Charlie and The Chocolate Factory, Pirates of the Caribbean, and Sweeney Todd
This one’s a freebie, and I shouldn’t even be including it on the list, but – Johnny Depp totally sounds exactly the same in all of these. Alice In Stupid Fucking Movieland too. It’s that dumb faux-English accent of his that makes him sound like a half-hearted Bowie impersonation. Oh, but you know what is fun? If you do watch these in order, you can pretend that Willy Wonka left the Chocolate Factory to be a pirate, only to return to a changed London to have vengeance on Alan Rickman and finally nail Helena Bonham Carter – who was also in Charlie and the Chocolate Slave Trade! Symmetry! In all seriousness, though, force your Depp-loving associates to sit through these and confront them with the knowledge that your favourite indie darling is phoning it in.

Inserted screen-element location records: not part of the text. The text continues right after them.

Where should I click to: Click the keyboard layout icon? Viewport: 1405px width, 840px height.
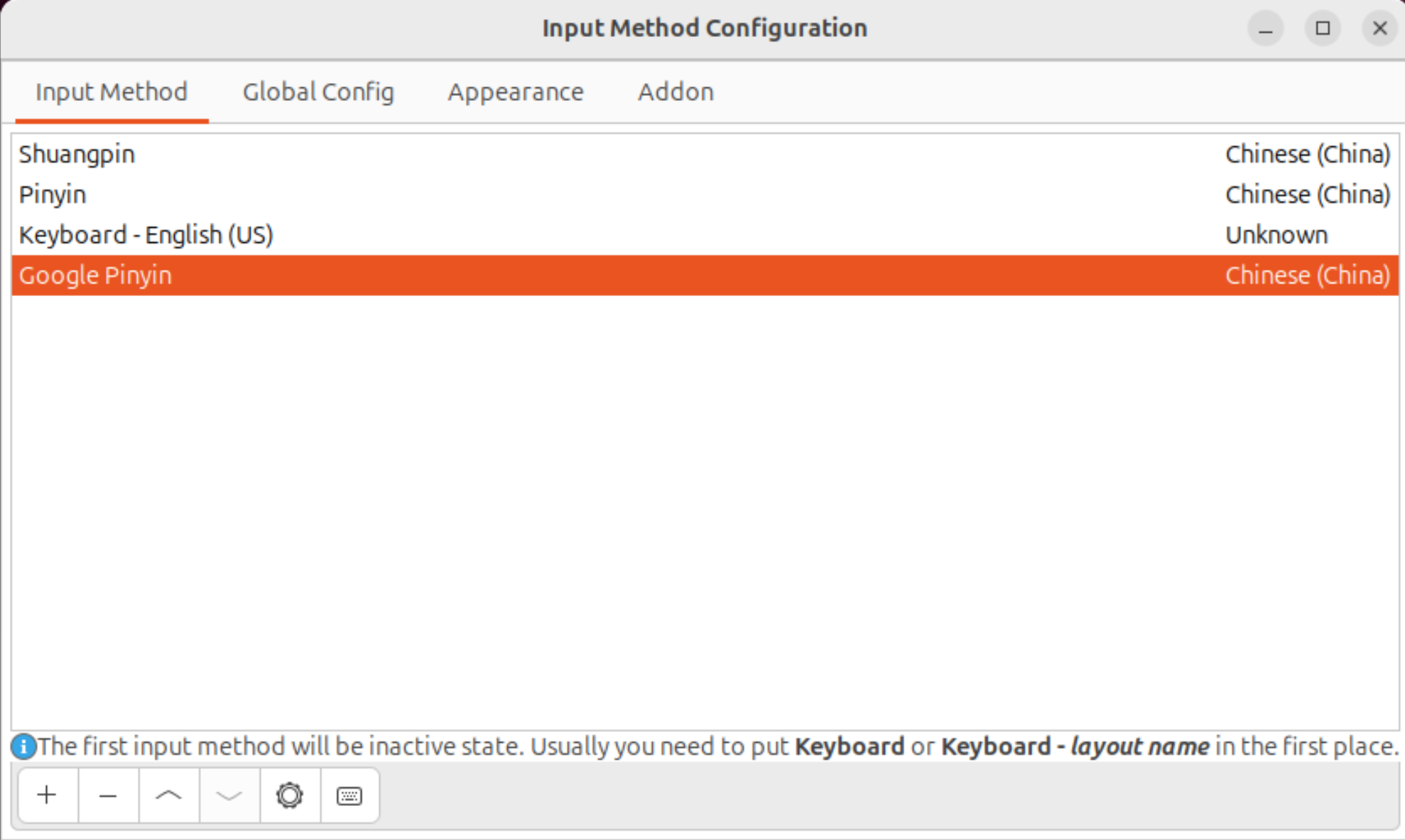point(349,795)
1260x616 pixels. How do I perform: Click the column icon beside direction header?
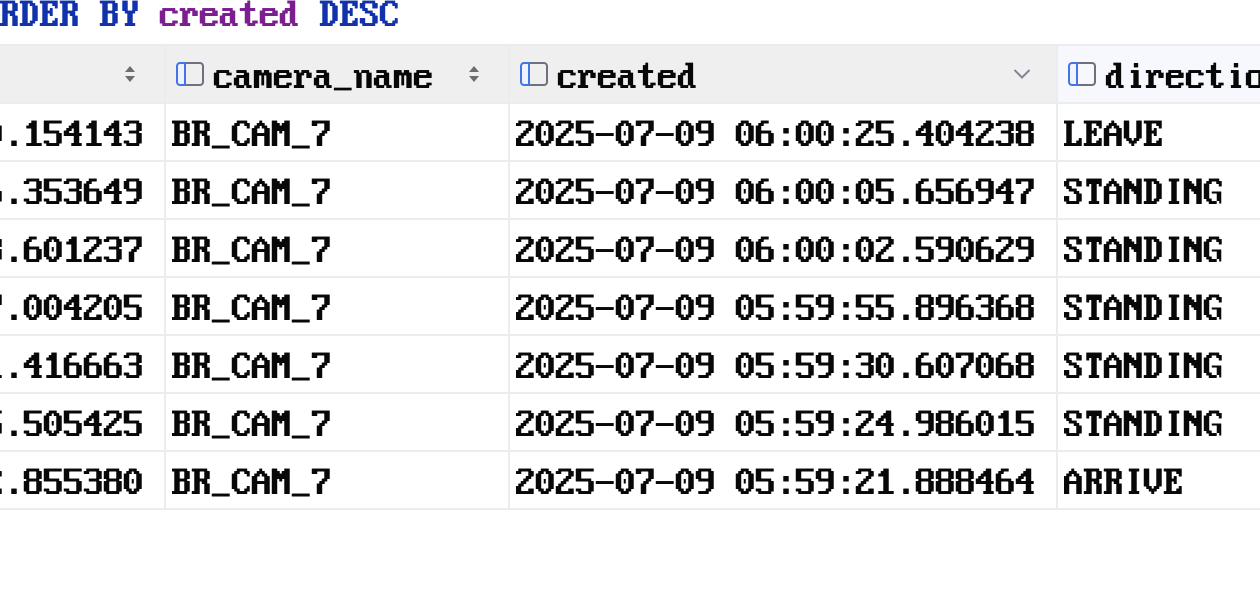pyautogui.click(x=1082, y=75)
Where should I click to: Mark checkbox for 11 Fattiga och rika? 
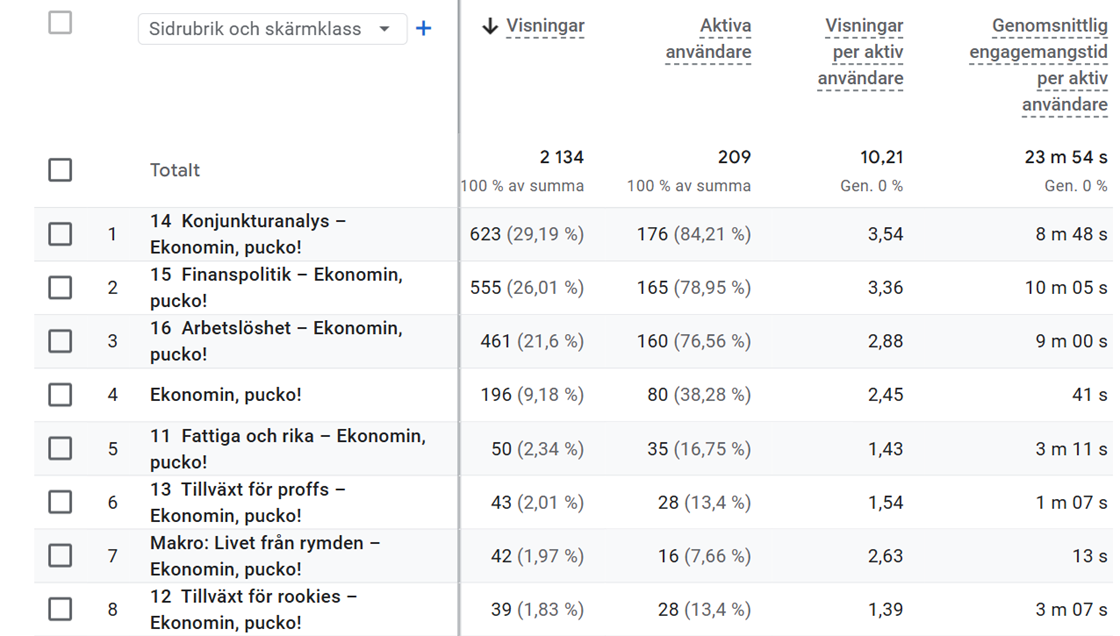pos(60,449)
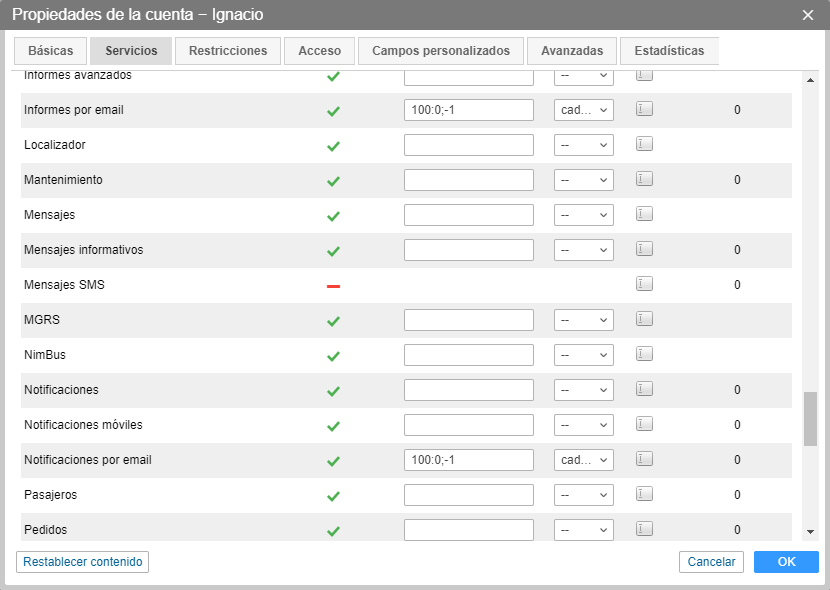Disable the Notificaciones móviles service checkmark
This screenshot has height=590, width=830.
(x=334, y=426)
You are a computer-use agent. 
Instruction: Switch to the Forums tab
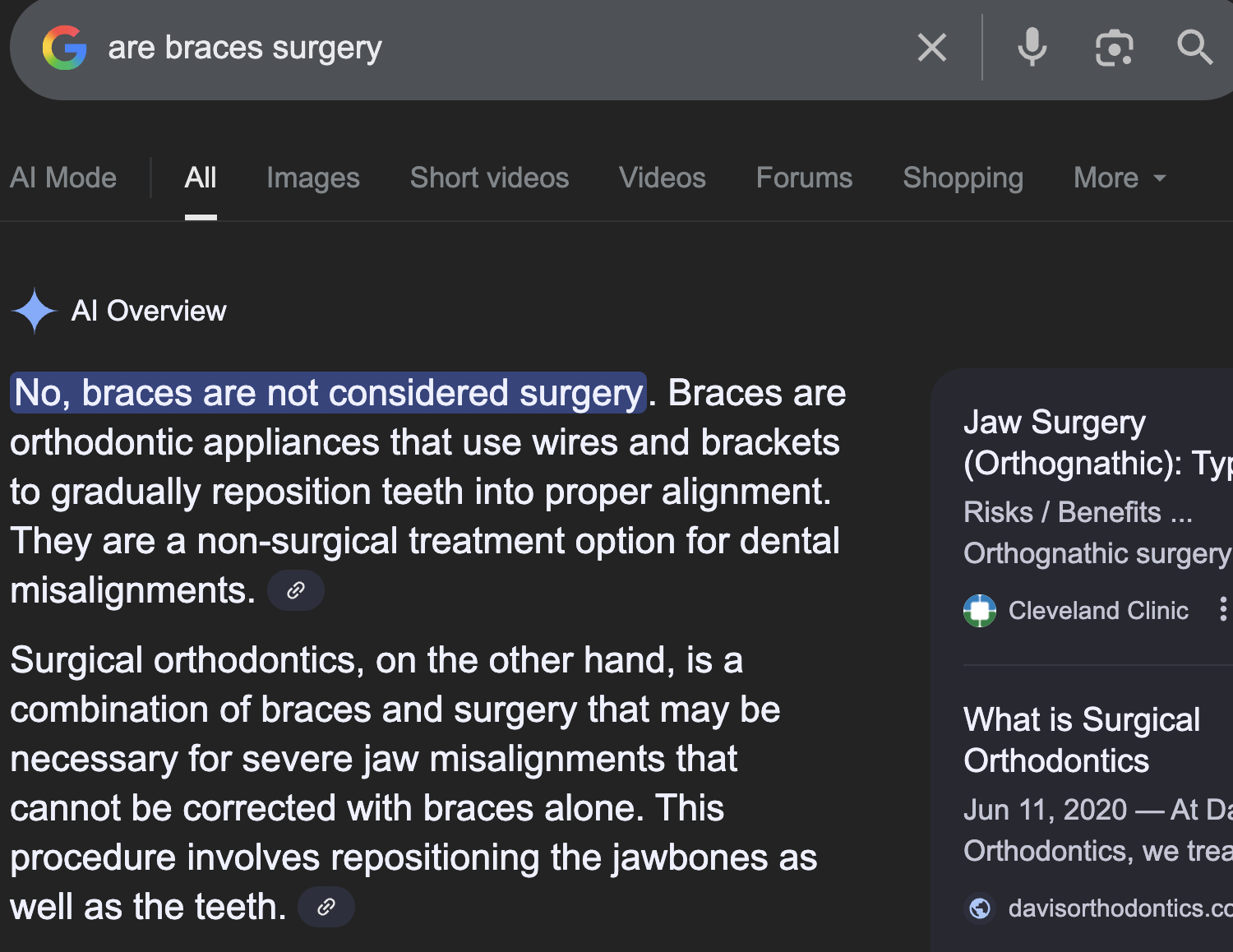click(x=804, y=178)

What’s also fun is the knowledge that Sweeney Todd’s director is Tim Burton – Bonham Carter’s husband. Which means he was behind the camera, telling his wife to hook up with Johnny Depp so he could watch.
The Hangover and Dude’s Where My Car
The reason I’m prescribing this is because putting these two movies together will force you to realize that, Zach Galifianakis aside, they’re the same f*cking movie. Let me count the ways:
Hangover fans, please don’t think this means I’m saying Dude Where’s My Car was better; they were both equally shite.